10 February - 5 May 2018
Rob and Nick Carter’s latest body of work, Paint Pigment Photographs, continues the artistic duo’s preoccupation with light, colour and form. As artistic collaborators the Carters have worked across many mediums to probe these fields and their latest departure introduces performance related gestural actions.
The Hindu festival of Holi initially inspired the unique action photography that beautifully captures paint pigment spontaneously thrown into the air. The luminosity of the raw pigment is juxtaposed against the clear blue sky as if it were dancing in space. Holi is also known as the Festival of Colours and is an occasion every year for the strict codes of conduct governing Hindu culture to be relaxed.
Whilst removed from this religious and social context, the artworks generate an emotive response. We might recall throwing bundles of leaves in the air as a child or water fights as similar joyful expressions of released energy. This act of mark making with paint is recorded in a rhythmic, almost primeval way. The artists seek to engage the viewer in the work, provoking the sensation that they too are part of the gestural act.
The photograph is the only record of the ‘painting in space’, capturing a fleeting moment in time. The work plays on the transient nature of light and form, and also creates a dialogue about the ephemeral aspect of art. What we see can only ever be a minute fraction of what existed, that is the eternal conundrum of a mechanically made image and optical knowledge- a subject that the Carters have been keen to explore.

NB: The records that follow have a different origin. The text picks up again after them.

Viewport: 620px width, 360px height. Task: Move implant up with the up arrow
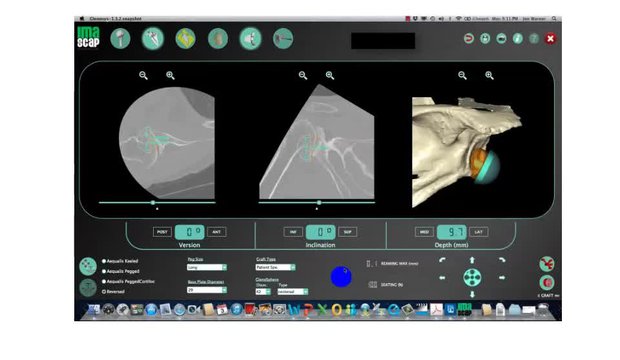pyautogui.click(x=472, y=260)
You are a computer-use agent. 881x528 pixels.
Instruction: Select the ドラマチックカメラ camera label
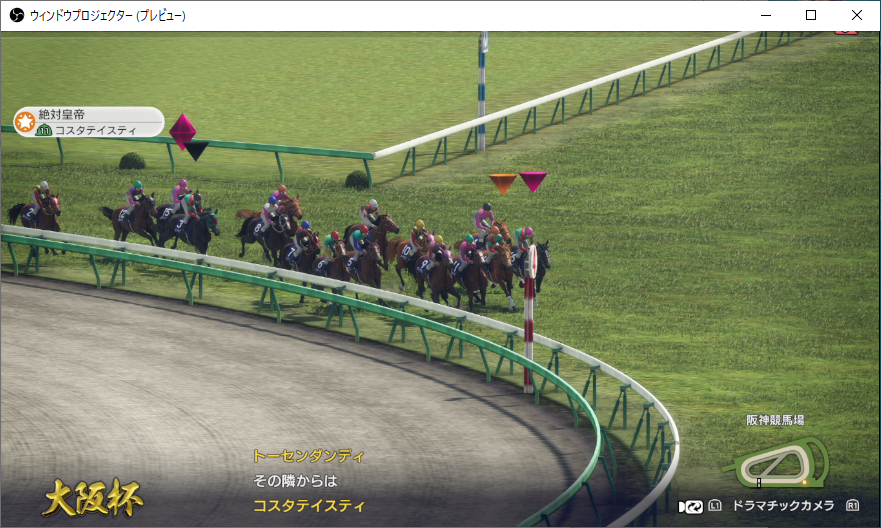pos(785,506)
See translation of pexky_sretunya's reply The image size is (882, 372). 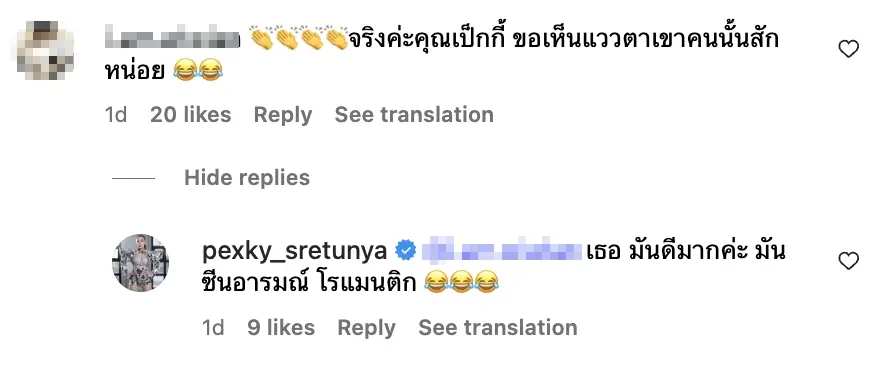click(498, 328)
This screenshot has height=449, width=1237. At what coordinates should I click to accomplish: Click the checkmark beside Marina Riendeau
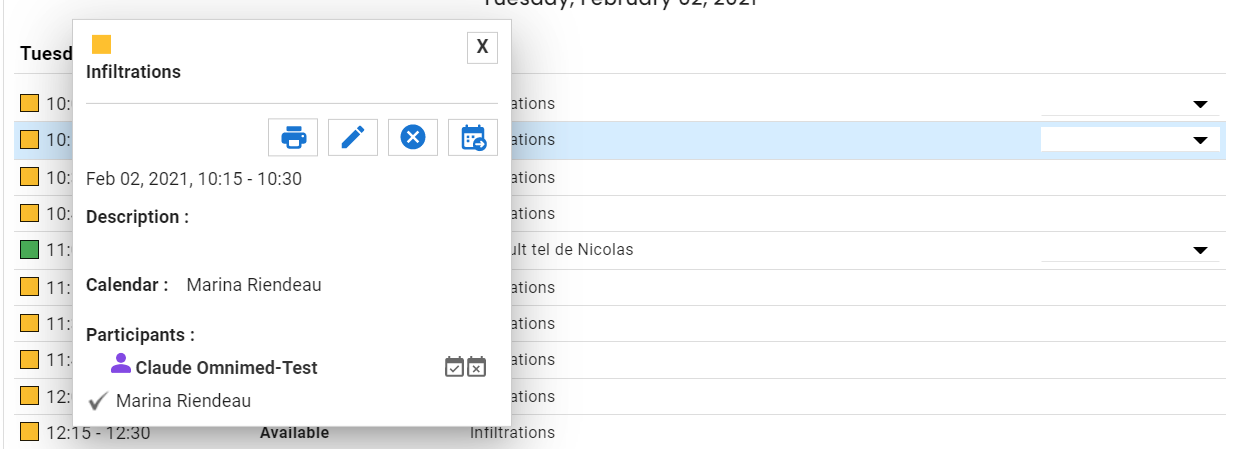(x=98, y=401)
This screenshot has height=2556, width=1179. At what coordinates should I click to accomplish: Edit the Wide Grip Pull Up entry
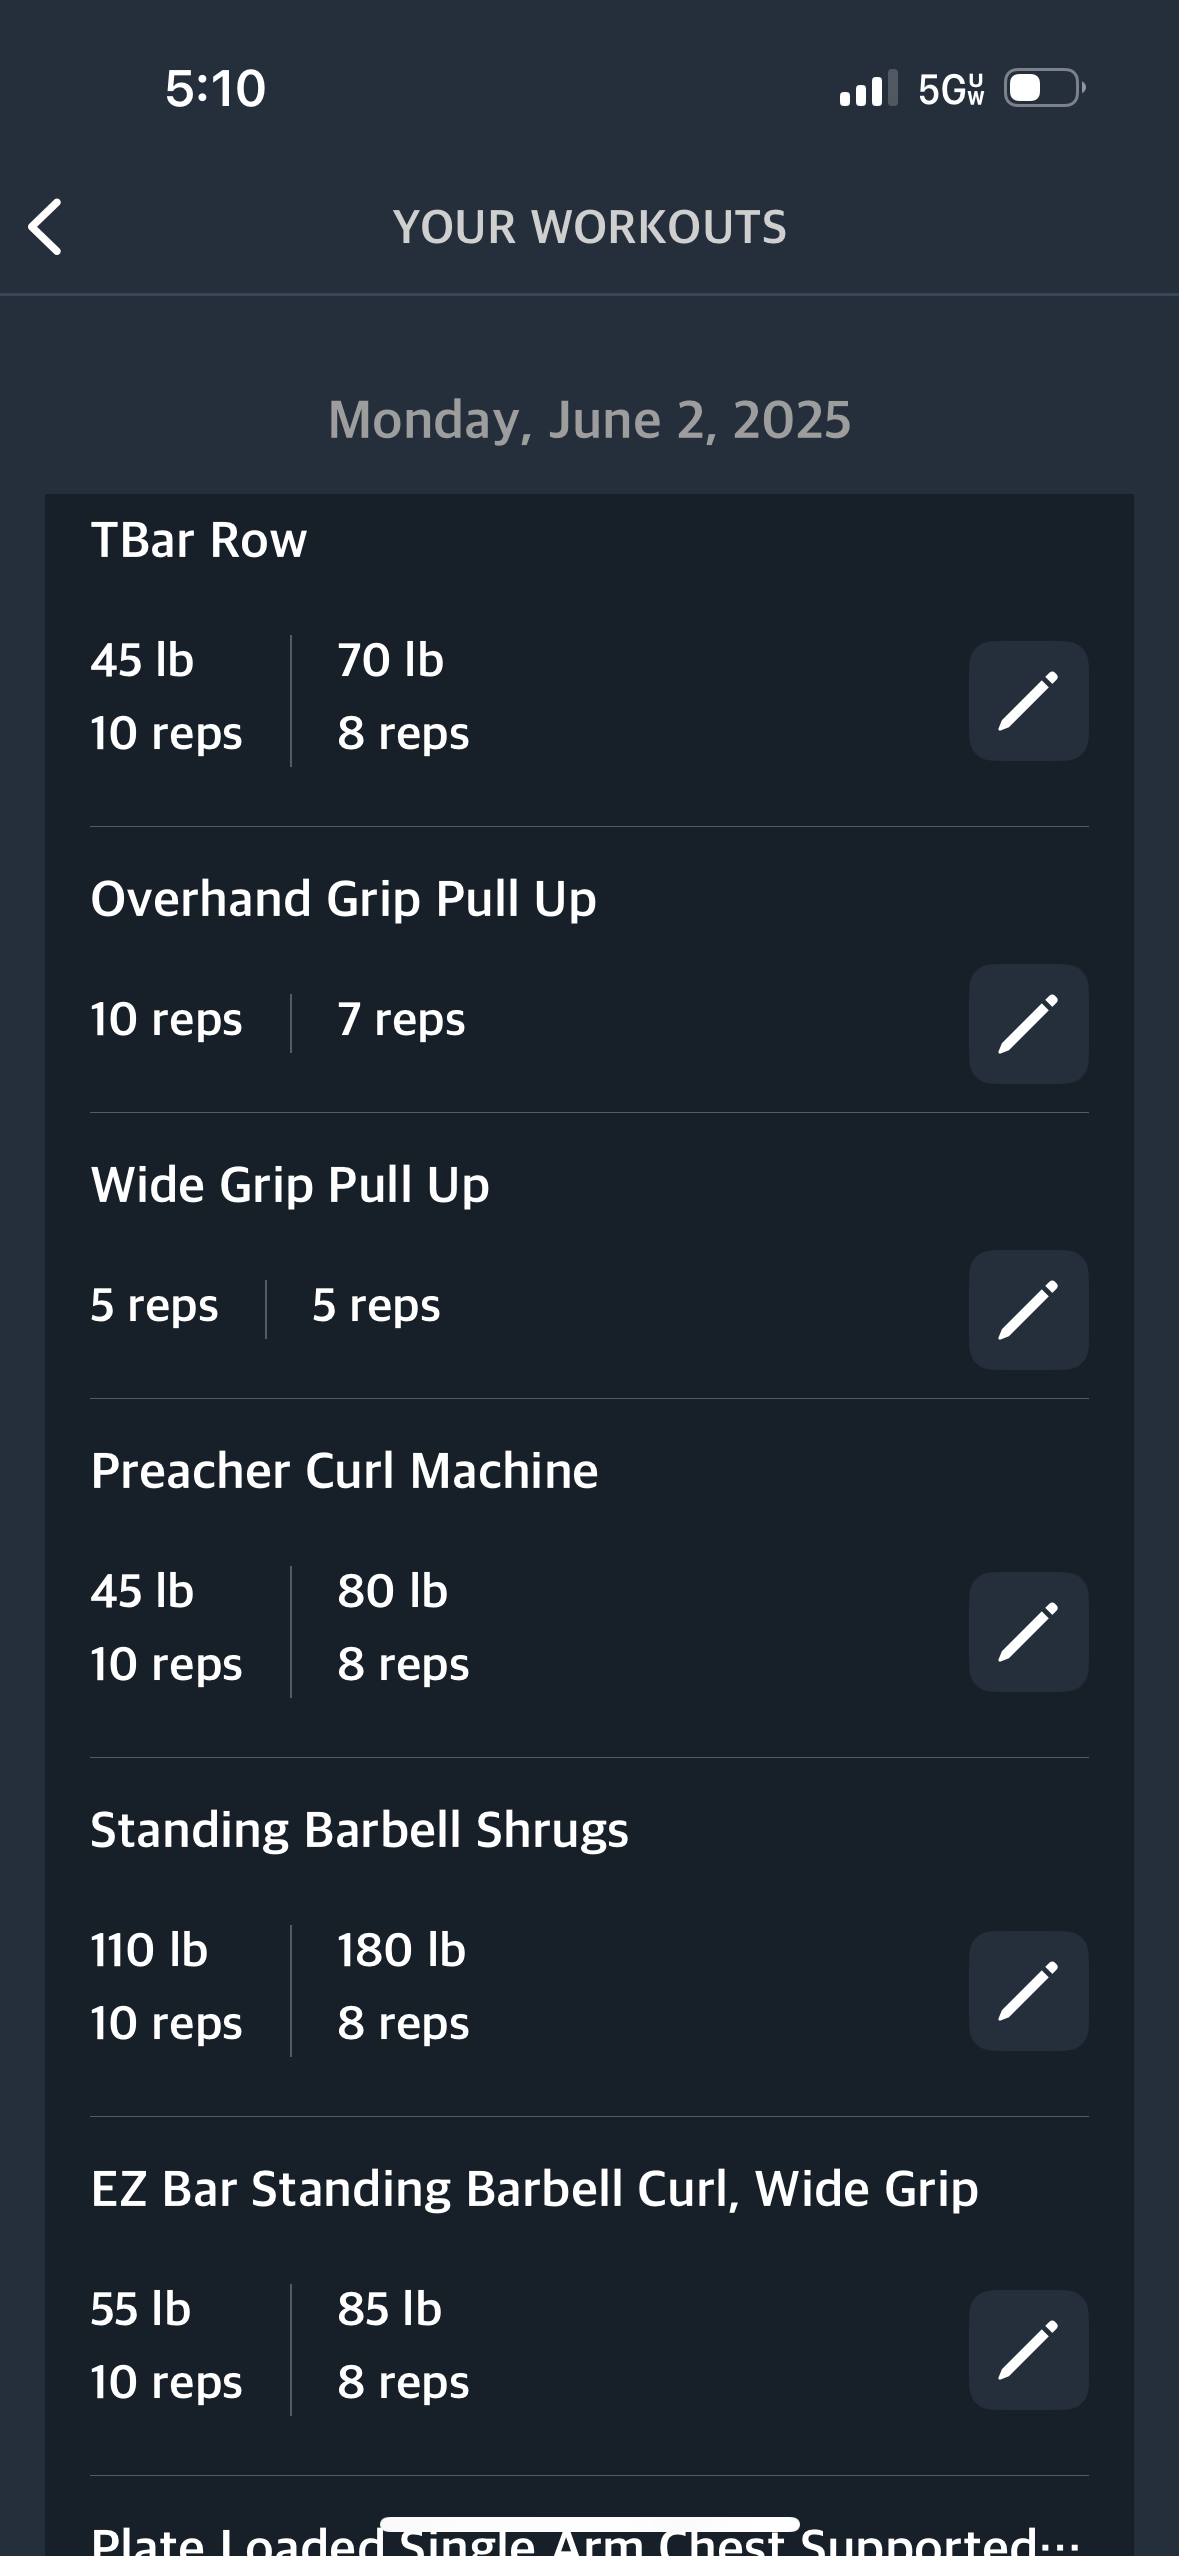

The physical act of throwing the pigment is an essential aspect of the finished work. Explosions of paint pigment captured at 1/8000th of a second retain the energy of the act itself, suspended in space. The resulting photograph, no easy thing to create, is a physical manifestation of the actual performance, creating an imprint of the creative act. There is a duality at play in the work between considered action and forces beyond the artists’ control. Though they have a general notion of what they hope to create, ultimately the paint pigment has a life of its own.
These compelling images are essentially about colour and an unpredictable interaction with form and light. Rich manmade paint pigments against the unbeatable natural blue of the sky. The Carters create their own coloured clouds and when seen together as a body of work they go beyond the simple names for colours or festivals and cultures and stand for something more eternal and ultimately, joyful.